L'enquête ouverte à l'encontre d'Arno Klarsfeld, avocat et fils du célèbre chasseur de nazis Serge Klarsfeld, pour des propos tenus sur les grandes rafles de la Seconde Guerre mondiale a été classée sans suite, a-t-on appris ce mercredi 15 mai 2025. Le parquet de Paris a estimé que les éléments recueillis ne permettaient pas de caractériser une infraction pénale.
Des propos qui avaient suscité l'indignation
En février dernier, lors d'une interview accordée à une chaîne de télévision, Arno Klarsfeld avait déclaré que les grandes rafles de juifs en France, notamment celle du Vélodrome d'Hiver en 1942, étaient « un épisode regrettable mais marginal » et que « la France n'avait pas à porter seule la culpabilité de la Shoah ». Ces propos avaient immédiatement provoqué une vague d'indignation au sein de la communauté juive et des associations de mémoire.
Une plainte déposée
Plusieurs associations, dont la Licra et le Crif, avaient déposé une plainte pour contestation de crime contre l'humanité. L'enquête préliminaire avait été ouverte par le parquet de Paris pour vérifier si les propos de Klarsfeld tombaient sous le coup de la loi.
Décision du parquet
Après plusieurs mois d'investigations, le parquet a finalement décidé de classer l'affaire sans suite. Dans un communiqué, il précise que « les propos incriminés, bien que choquants, ne constituent pas une négation ou une minimisation des crimes contre l'humanité au sens de la loi ». Il ajoute que « la liberté d'expression doit être préservée, même pour des déclarations controversées, dès lors qu'elles ne franchissent pas la ligne rouge fixée par le législateur ».

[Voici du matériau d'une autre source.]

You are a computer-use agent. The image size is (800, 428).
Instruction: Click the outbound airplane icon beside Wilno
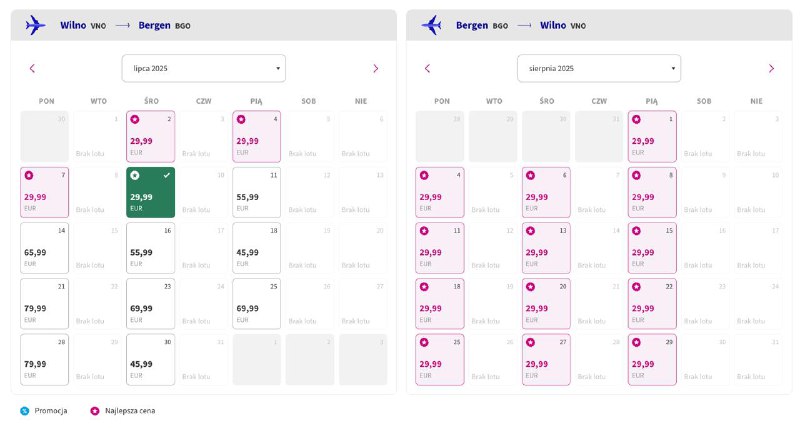click(x=35, y=25)
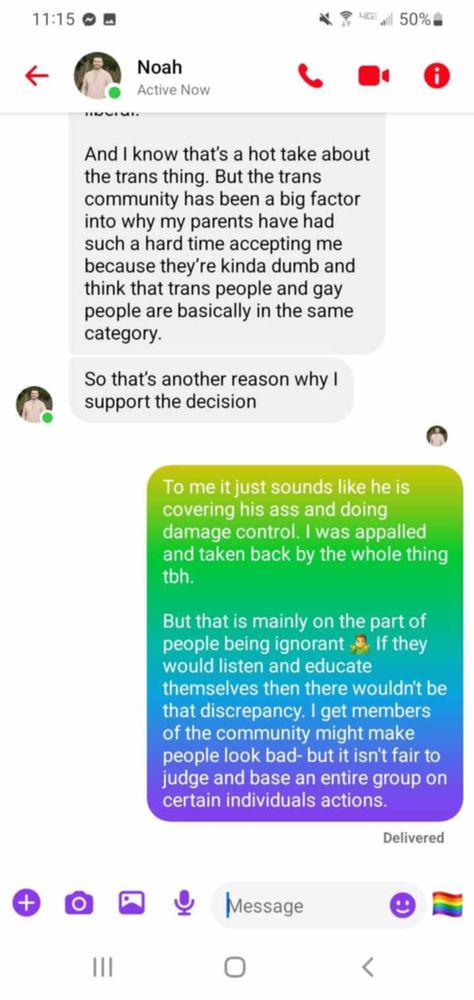Tap the microphone voice message icon
Image resolution: width=474 pixels, height=1000 pixels.
coord(184,902)
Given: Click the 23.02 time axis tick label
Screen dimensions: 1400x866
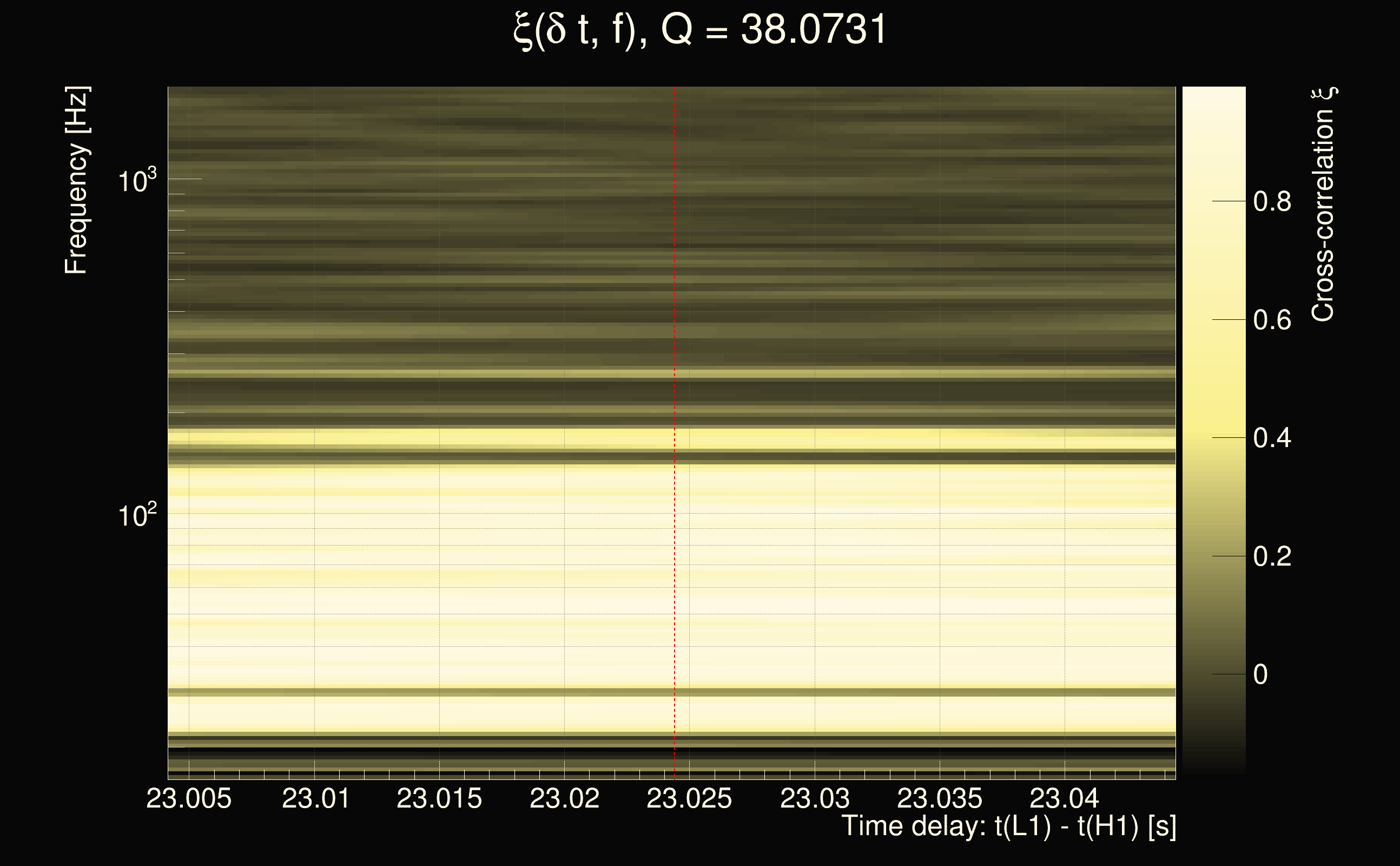Looking at the screenshot, I should click(x=564, y=798).
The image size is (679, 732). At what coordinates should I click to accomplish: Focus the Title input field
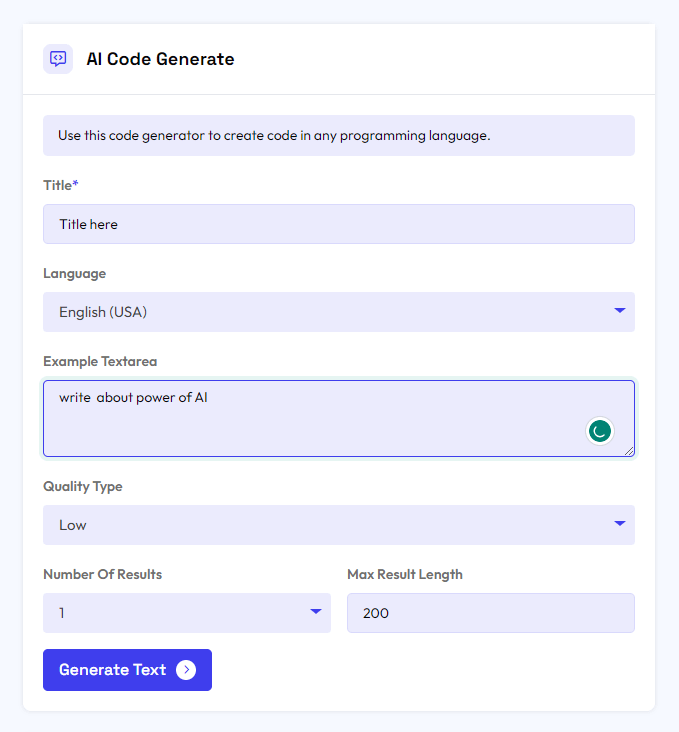pos(338,224)
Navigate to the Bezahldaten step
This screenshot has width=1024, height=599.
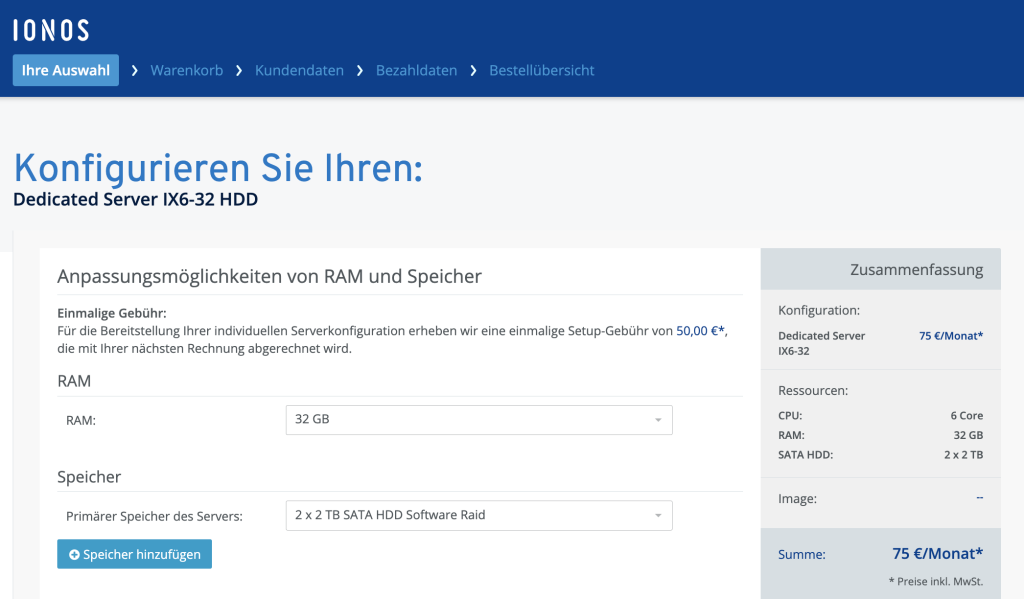[416, 70]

Cette décision a suscité des réactions contrastées. D'un côté, les associations de mémoire ont exprimé leur déception, estimant que ce classement sans suite envoyait un mauvais signal. De l'autre, des défenseurs de la liberté d'expression ont salué une décision équilibrée. Arno Klarsfeld, contacté par notre rédaction, n'a pas souhaité faire de commentaire.